# What age to read the Belgariad?



## Quartz (Jul 8, 2012)

My nephew will be 10 in a few weeks and I'm wondering if David Eddings' Belgariad would be suitable reading material? Reading-wise, he's advanced for his age, so I don't think he'll have any problems with the words, but I think he's moderately immature for his age.  I'm thinking that far too much will go over his head - especially the romance and the humour - and some of the subject matter - such as the attitudes to drinking - will be age-inappropriate. My experience of 10-year olds is rather limited, so I turn to Urbanites for advice; how say you: appropriate or not?


----------



## The Groke (Jul 8, 2012)

I read it at 9 or 10 and I haven't killed or raped anyone yet. 

That said, I think a more pertinent question is whether you should be encouraging him to read such dreadful bobbins. 

I tried to go back and read it for nostalgia's sake not that long ago and discovered that it is frighteningly inept in almost every conceivable way. 

Buy him the Earthsea omnibus or His Dark Materials instead.


----------



## Santino (Jul 8, 2012)

It's shit.


----------



## Greebo (Jul 8, 2012)

FWIW if you're going to worry about things like the age appropriateness of drinking in  the Belgariad you can probably rule out a lot of so-called children's classics, even the abridged ones.

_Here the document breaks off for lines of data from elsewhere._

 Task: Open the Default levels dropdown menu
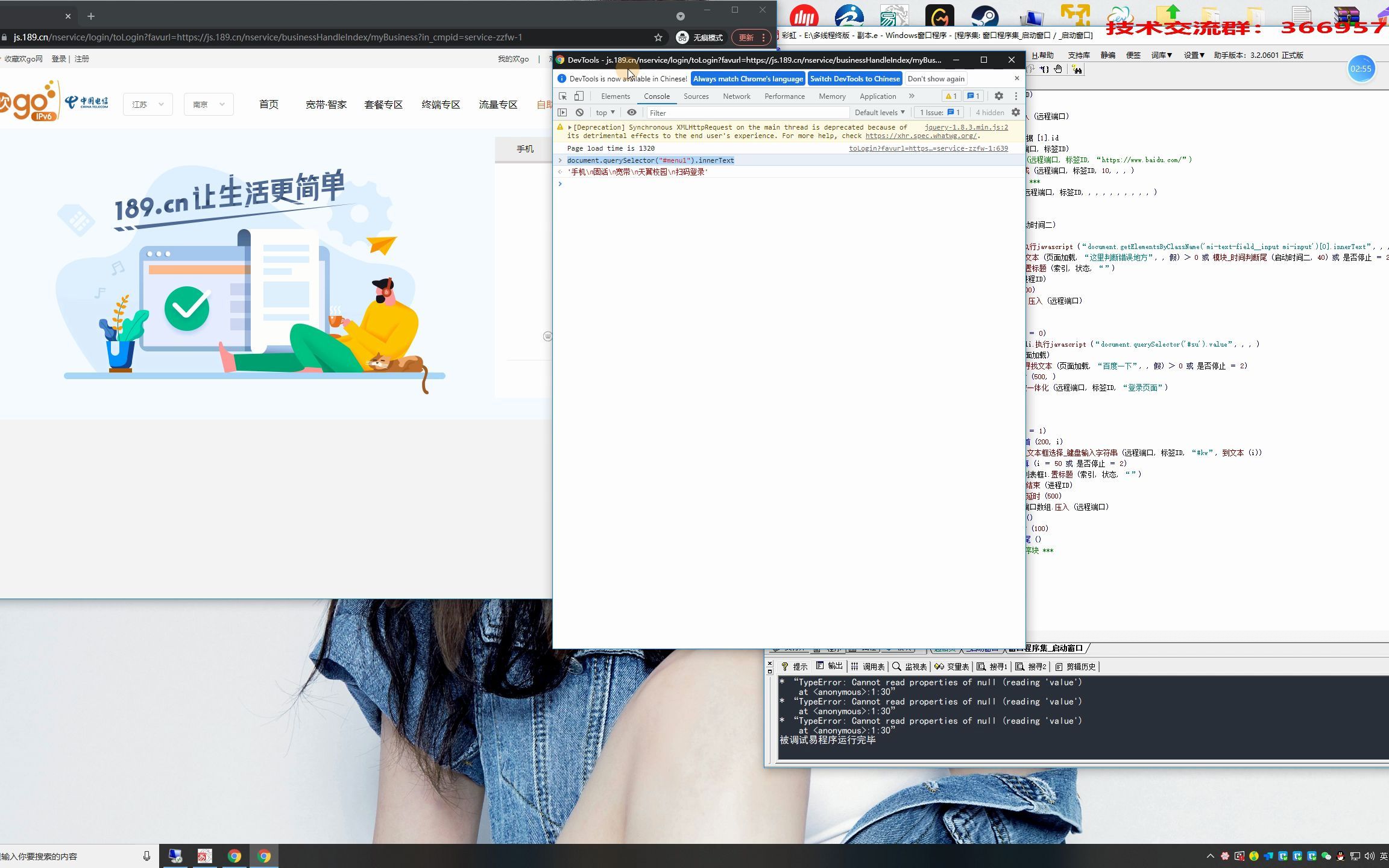tap(878, 112)
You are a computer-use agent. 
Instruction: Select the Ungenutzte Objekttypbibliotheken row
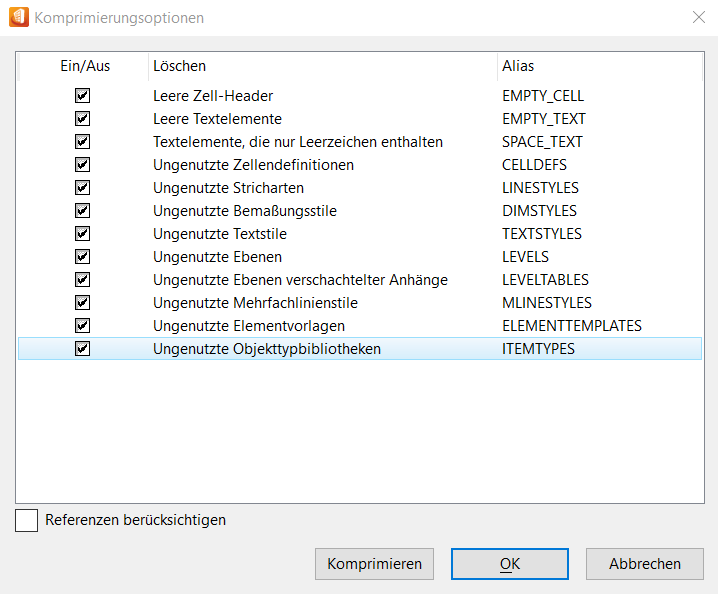click(x=267, y=349)
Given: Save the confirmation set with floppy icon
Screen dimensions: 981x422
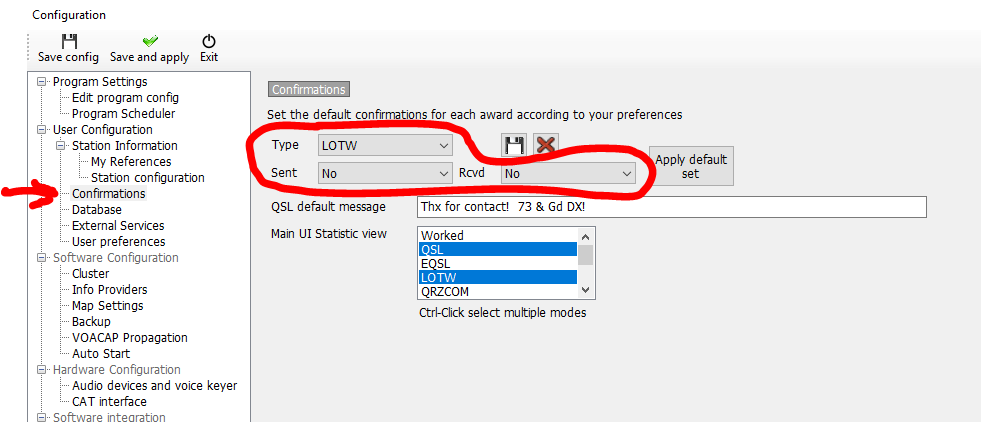Looking at the screenshot, I should [x=514, y=145].
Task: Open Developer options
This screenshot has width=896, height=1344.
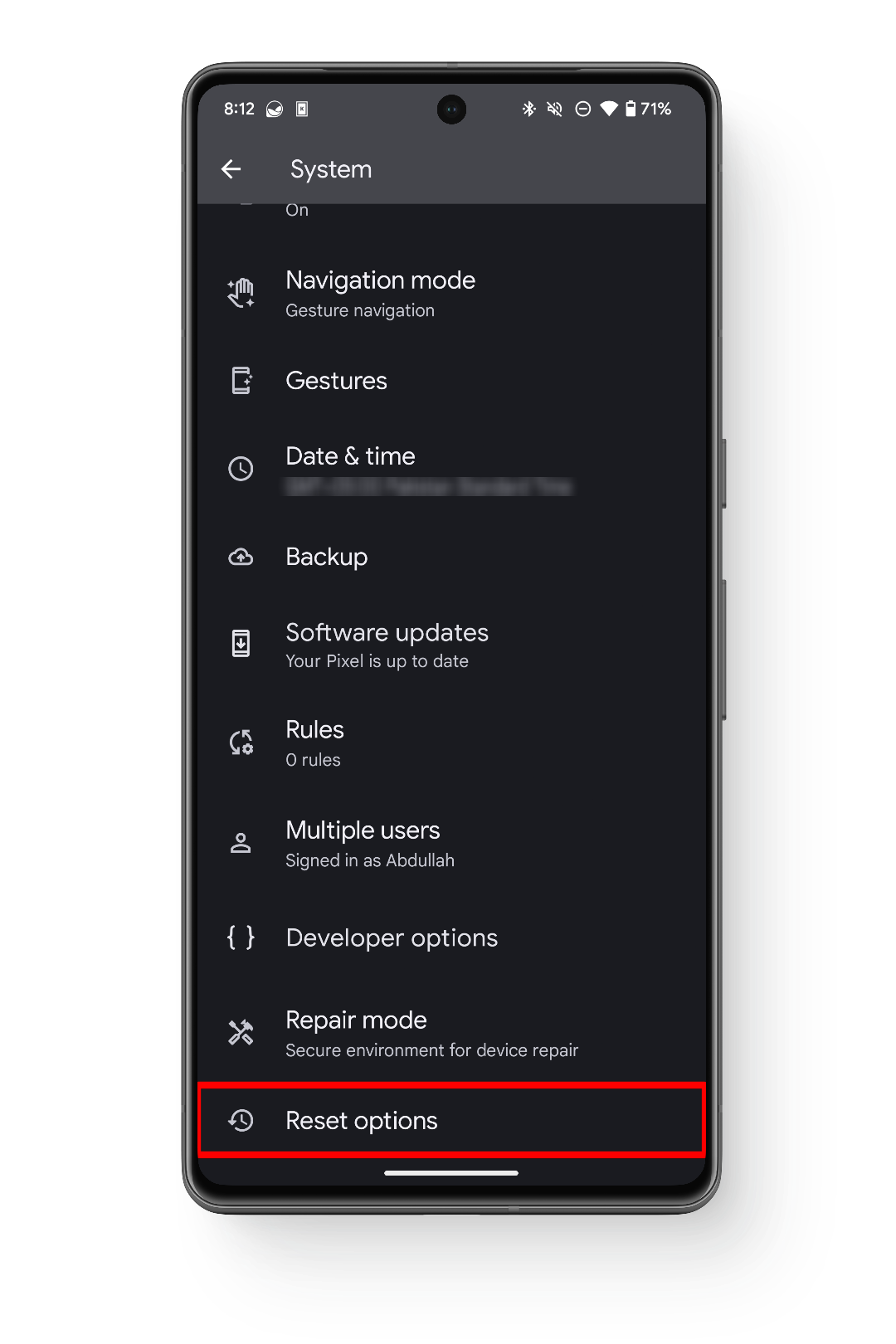Action: point(392,938)
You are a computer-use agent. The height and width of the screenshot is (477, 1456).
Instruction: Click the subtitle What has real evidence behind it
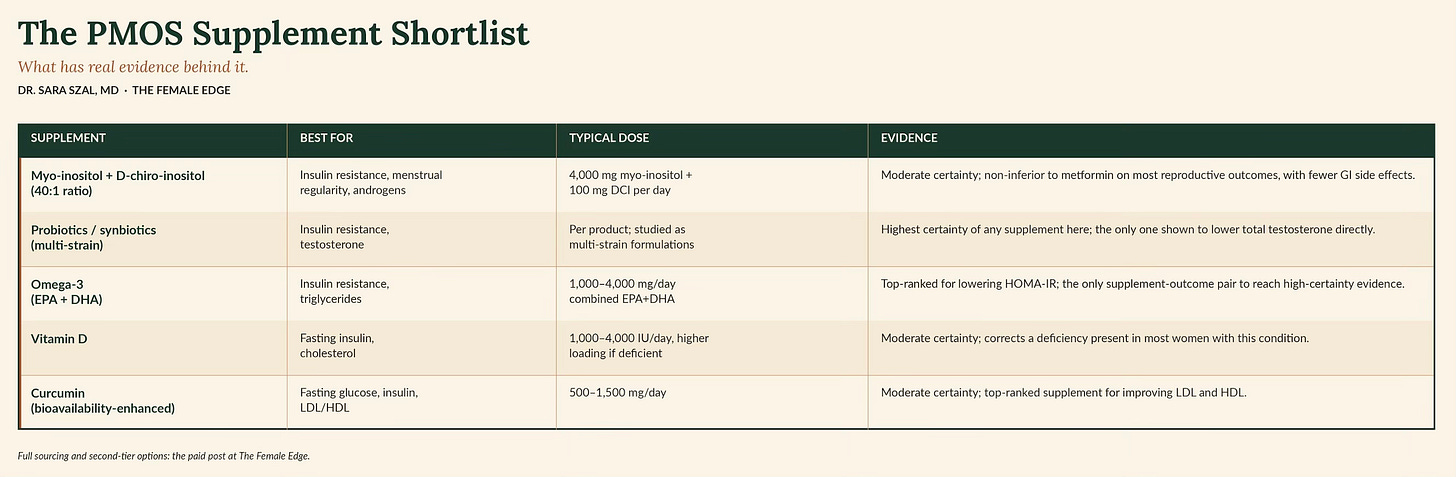(x=133, y=67)
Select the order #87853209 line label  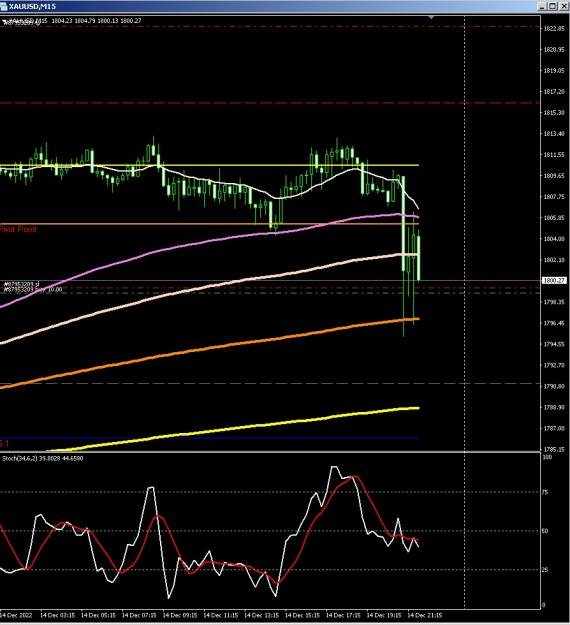point(22,284)
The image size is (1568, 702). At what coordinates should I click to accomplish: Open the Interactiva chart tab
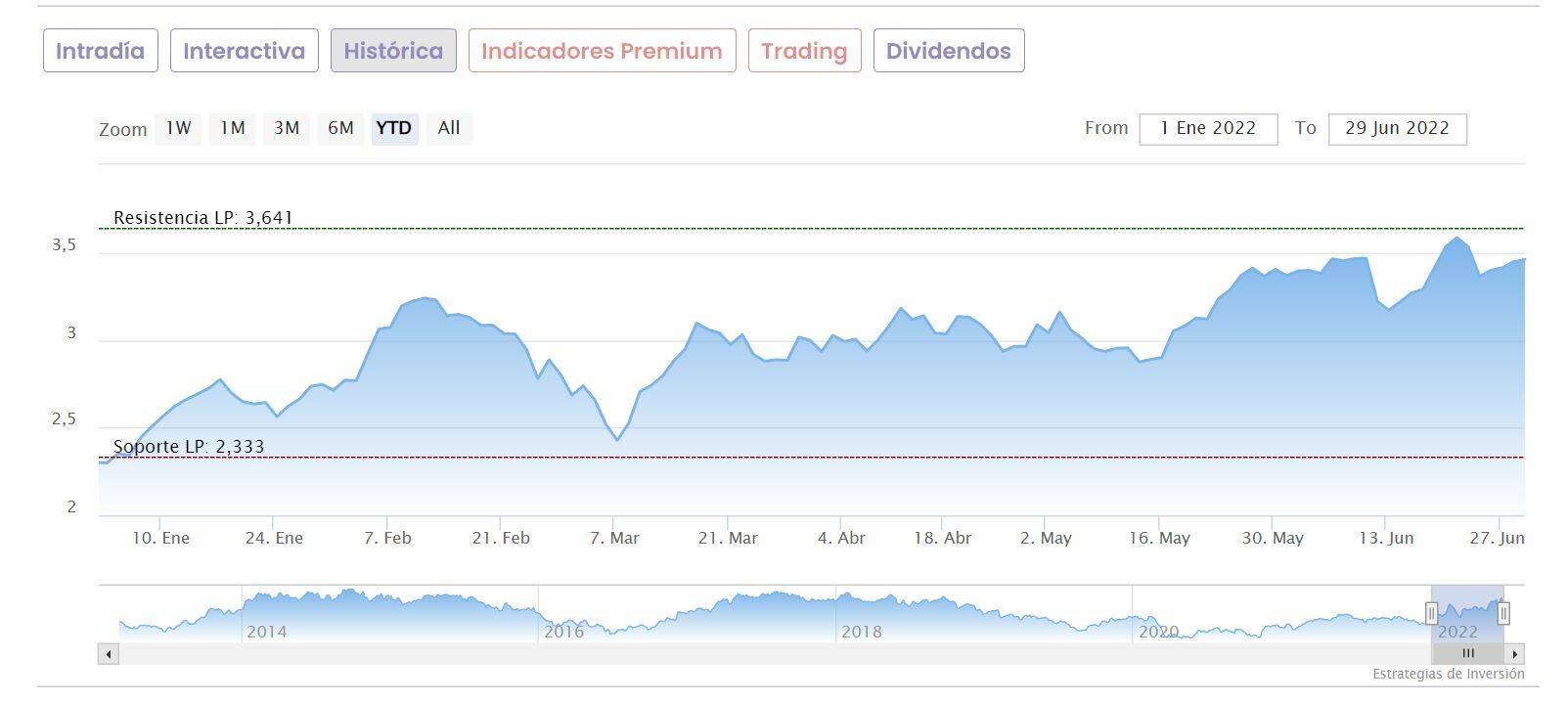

Some books need growing into, let him try the Belgariad. If he doesn't like it, or he's not ready for it yet, he can always go back to it later when he is.  IMHO the Earthsea trilogy might be a bit dark and slow moving for a 10 year old, but tastes differ.  Others to consider would be Raymond E Feist, Diana Wynne Jones, Brian Jacques, and Phillip Pullman.


----------



## cesare (Jul 8, 2012)

Try him on Alan Garner.


----------



## DotCommunist (Jul 8, 2012)

Never. Eddings is the worst kind of hack (think he might be dead) is total, utter shite.

Stephen Lawhead is a better read despite the mild christianity lurking behind it all. Endless Knot stuff is good (silver hand and the other two). It's intelligently written and demonstrates clear knowledge of tropes and how to use them.


----------



## bi0boy (Jul 8, 2012)

I'd second Stephen Lawhead, also Susan Cooper's The Dark is Rising Sequence and Peter Dickinson's The Changes Trilogy


----------



## Greebo (Jul 8, 2012)

There's also John Christopher's tripod trilogy which starts with "The White Mountains".


----------



## Mungy (Jul 8, 2012)

i read the Belgariad and the Mallorean to my daughter when she was about 6 or 7. she really enjoyed it and for a while there was some strange goings on with her playing.

She's a funny kid though, she's watched Deep Space 9 with me and one of her dolls married postman pat in a klingon wedding ceremony


----------



## DotCommunist (Jul 8, 2012)

Eddings once burned his own house down by cleaning the tank in his motor, then testing it for cleanliness by putting a lit match near it. IIRC he barely escaped with his life.

you wouldn't trust the man to organise your sock draw let alone write fiction of quality for young adults.


----------



## Greebo (Jul 8, 2012)

DotCommunist said:


> Eddings once burned his own house down by cleaning the tank in his motor, then testing it for cleanliness by putting a lit match near it. IIRC he barely escaped with his life.
> 
> you wouldn't trust the man to organise your sock draw let alone write fiction of quality for young adults.


Since when does having a practical turn of mind (or complete lack thereof) have anything whatsoever to do with writing ability?


----------



## purenarcotic (Jul 8, 2012)

I don't mind Eddings tbh.  I read them about the same age as your nephew and I enjoyed them immensely.


----------



## bi0boy (Jul 8, 2012)

I never read Eddings cos too many people said not to bother.


----------



## Greebo (Jul 8, 2012)

bi0boy said:


> I never read Eddings cos too many people said not to bother.


I wouldn't claim that his works are great literature, but in my arrogant opinion they're entertaining enough to save for comfort reading.


----------



## DotCommunist (Jul 8, 2012)

Greebo said:


> Since when does having a practical turn of mind (or complete lack thereof) have anything whatsoever to do with writing ability?


 
Its just that if you cannot think through the logic of sticking a match to a petrol tank then I don't really trust your ability to think through things like character motivations- I aint handy, always need a gaffer for complex tasks in the practical sphere. But come on- blowing your own car up? wtf


----------



## Greebo (Jul 8, 2012)

DotCommunist said:


> Its just that if you cannot think through the logic of sticking a match to a petrol tank then I don't really trust your ability to think through things like character motivations<snip>


Yes, but you know how you can burn off the last bit of alcohol?  He probably didn't realise that petrol doesn't behave like alcohol. That's an easy mistake to make if it's something you haven't needed to know, and haven't known anyone who made that mistake.


----------



## Santino (Jul 8, 2012)

They're really really shit.


----------



## Greebo (Jul 8, 2012)

Santino said:


> They're really really shit.


So's a hotdog from one of those carts still selling into the small hours in tourist hotspots - it doesn't mean you never want one.


----------